What the task requires: Go through the entries one line at a time, and gather every line that has the word "agent".

Stored data entries:
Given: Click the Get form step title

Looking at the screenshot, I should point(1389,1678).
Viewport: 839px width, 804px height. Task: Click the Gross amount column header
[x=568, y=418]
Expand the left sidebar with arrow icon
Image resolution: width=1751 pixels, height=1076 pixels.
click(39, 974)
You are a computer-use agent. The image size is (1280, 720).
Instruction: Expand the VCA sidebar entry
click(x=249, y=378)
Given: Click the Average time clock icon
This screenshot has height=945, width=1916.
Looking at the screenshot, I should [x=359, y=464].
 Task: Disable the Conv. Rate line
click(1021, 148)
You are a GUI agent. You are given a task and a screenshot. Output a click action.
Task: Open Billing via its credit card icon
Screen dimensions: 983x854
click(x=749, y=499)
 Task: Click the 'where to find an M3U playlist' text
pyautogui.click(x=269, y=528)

Answer below:
You are a computer-use agent. The image size is (1280, 720).
You are a GUI agent. You are given a task and a screenshot. Output a click action.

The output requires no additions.